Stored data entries
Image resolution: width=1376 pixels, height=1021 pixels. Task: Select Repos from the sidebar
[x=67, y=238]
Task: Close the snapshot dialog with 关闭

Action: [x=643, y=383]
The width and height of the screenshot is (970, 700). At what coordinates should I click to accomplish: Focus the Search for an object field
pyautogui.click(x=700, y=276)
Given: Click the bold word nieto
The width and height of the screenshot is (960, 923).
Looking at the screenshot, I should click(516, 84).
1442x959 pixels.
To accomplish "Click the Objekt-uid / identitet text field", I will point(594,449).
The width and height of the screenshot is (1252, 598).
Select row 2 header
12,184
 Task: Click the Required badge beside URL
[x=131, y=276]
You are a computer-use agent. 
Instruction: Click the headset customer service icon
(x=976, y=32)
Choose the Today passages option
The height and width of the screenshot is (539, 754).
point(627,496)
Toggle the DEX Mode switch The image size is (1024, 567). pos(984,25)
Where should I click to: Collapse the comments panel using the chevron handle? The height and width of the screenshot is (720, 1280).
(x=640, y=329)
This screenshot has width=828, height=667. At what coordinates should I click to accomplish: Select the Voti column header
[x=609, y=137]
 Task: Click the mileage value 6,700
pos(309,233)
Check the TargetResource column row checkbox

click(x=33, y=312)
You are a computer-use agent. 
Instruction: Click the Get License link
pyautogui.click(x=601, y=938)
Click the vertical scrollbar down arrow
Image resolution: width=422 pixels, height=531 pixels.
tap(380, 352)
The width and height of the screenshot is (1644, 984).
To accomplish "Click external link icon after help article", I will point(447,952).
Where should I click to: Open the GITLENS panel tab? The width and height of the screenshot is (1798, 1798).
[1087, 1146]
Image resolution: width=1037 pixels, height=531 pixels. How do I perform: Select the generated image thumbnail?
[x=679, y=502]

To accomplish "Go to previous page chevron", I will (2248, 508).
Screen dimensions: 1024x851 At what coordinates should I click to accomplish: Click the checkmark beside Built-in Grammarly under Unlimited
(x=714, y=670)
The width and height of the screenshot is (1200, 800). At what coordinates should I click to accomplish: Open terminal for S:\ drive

• _Task requirements_:
Nothing but the lines from the one with "Task: Click the Required badge beside URL" through the last line of the data should appear; print them exactly.

• _Solution for this exercise_:
 Task: Click the Required badge beside URL
[x=131, y=276]
You are a computer-use agent. 
Instruction: Click the headset customer service icon
(x=976, y=32)
Choose the Today passages option
The height and width of the screenshot is (539, 754).
point(627,496)
Toggle the DEX Mode switch The image size is (1024, 567). pos(984,25)
Where should I click to: Collapse the comments panel using the chevron handle? The height and width of the screenshot is (720, 1280).
(x=640, y=329)
This screenshot has width=828, height=667. At what coordinates should I click to accomplish: Select the Voti column header
[x=609, y=137]
 Task: Click the mileage value 6,700
pos(309,233)
Check the TargetResource column row checkbox

click(x=33, y=312)
You are a computer-use agent. 
Instruction: Click the Get License link
pyautogui.click(x=601, y=938)
Click the vertical scrollbar down arrow
Image resolution: width=422 pixels, height=531 pixels.
tap(380, 352)
The width and height of the screenshot is (1644, 984).
To accomplish "Click external link icon after help article", I will point(447,952).
Where should I click to: Open the GITLENS panel tab? The width and height of the screenshot is (1798, 1798).
[1087, 1146]
Image resolution: width=1037 pixels, height=531 pixels. How do I perform: Select the generated image thumbnail?
[x=679, y=502]

To accomplish "Go to previous page chevron", I will (2248, 508).
Screen dimensions: 1024x851 At what coordinates should I click to accomplish: Click the checkmark beside Built-in Grammarly under Unlimited
(x=714, y=670)
The width and height of the screenshot is (1200, 800). At what coordinates should I click to accomplish: Open terminal for S:\ drive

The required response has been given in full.